Would EagleFiler work for integrity checking of Apple Photos content? Also, ideally I'd like to make sure that I verify integrity not only of the masters but also edits, albums (including shared albums), etc...


@Scott Yes, I just tell Lightroom (Classic) to use a subfolder of one of my of EagleFiler libraries. This works out well because Lightroom keeps its database and cache files separate, so only the actual photos and adjustments are in EagleFiler. (I have it set to write the metadata into the masters or into sidecar XML files, so most things I do will outlast a damaged Lightroom database and are also eligible for EagleFiler verification.) This is a bit of an advanced setup because EagleFiler doesn’t want other apps to move or rename files behind its back. The reason it works here is that I have my current working photos stored on my SSD (and backed up via Arq). This is where I organize them and make edits. Then I have a separate Lightroom folder on a larger spinning hard drive where I store the “finished” photos, organized into subfolders within each year/month. This is what is in EagleFiler. It works because I am only ever adding to these folders, not rearranging them, so EagleFiler and Lightroom are each happy sharing that folder hierarchy. At that point, since the photos are “done,” if their checksum changes that usually indicates a real problem. (Rarely, I make a global change to a keyword or something and that gets written into the photo, causing the checksum to change.)

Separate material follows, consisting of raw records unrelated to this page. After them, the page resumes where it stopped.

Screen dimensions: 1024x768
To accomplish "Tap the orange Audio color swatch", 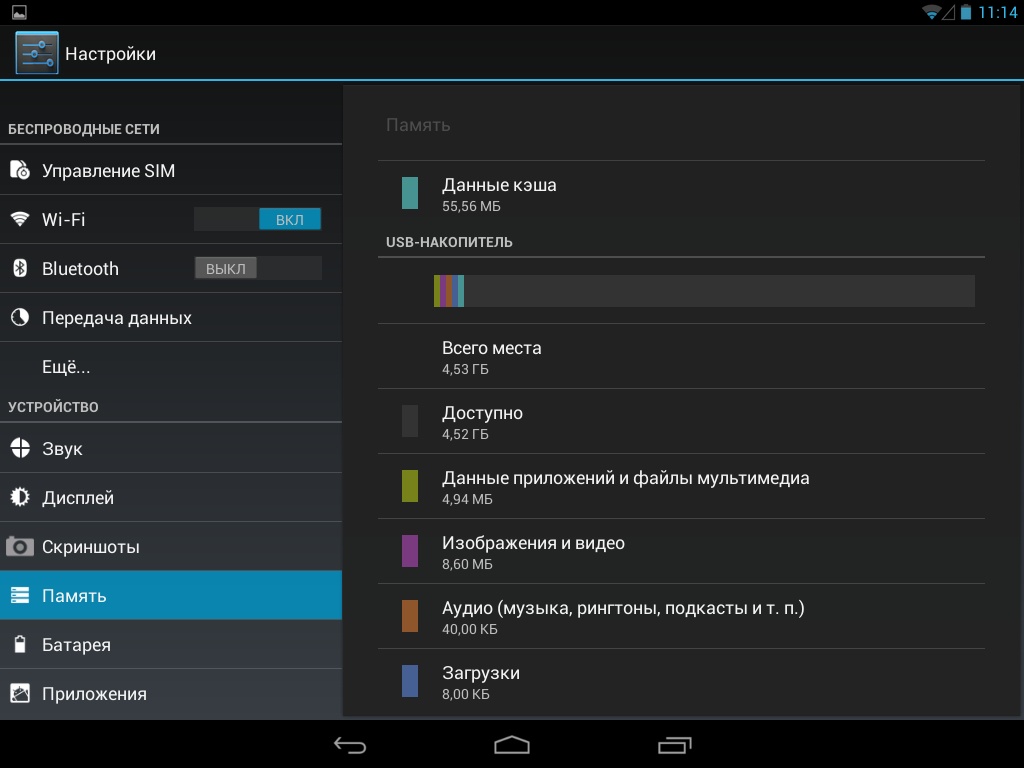I will (410, 616).
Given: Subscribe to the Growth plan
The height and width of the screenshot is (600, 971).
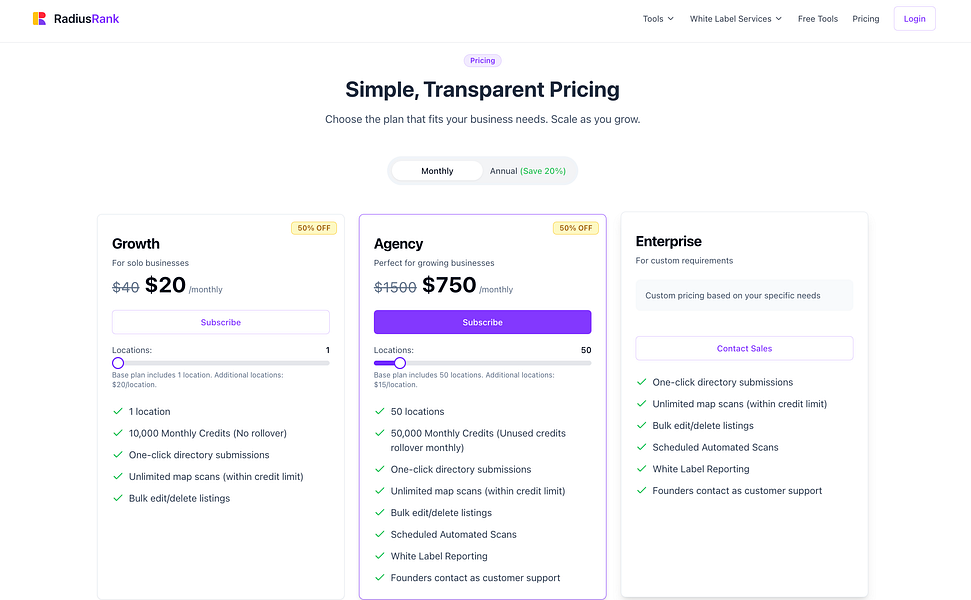Looking at the screenshot, I should pyautogui.click(x=220, y=322).
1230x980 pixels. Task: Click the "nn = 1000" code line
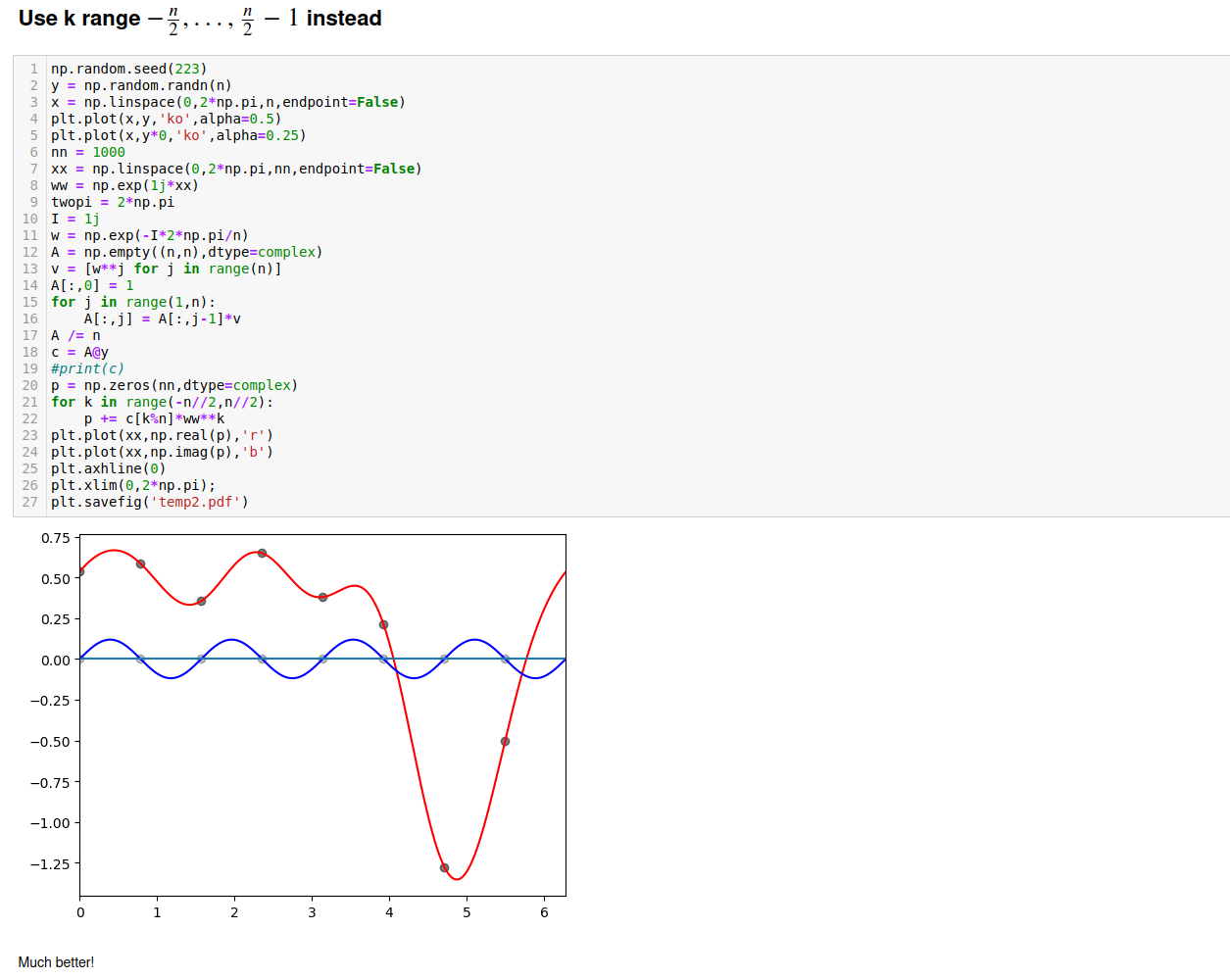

@Sean I haven’t tried it, but in theory I think you could do this for the originals/masters in Photos, if you have it set to download the whole library from iCloud. It’s a bit trickier to set up than with Lightroom because Photos doesn’t let you choose where to store that subfolder of its library. You would probably want to make an originals folder in EagleFiler, then replace it (out from under EagleFiler) with a symlink to the Photos LIbrary.photoslibrary/originals folder.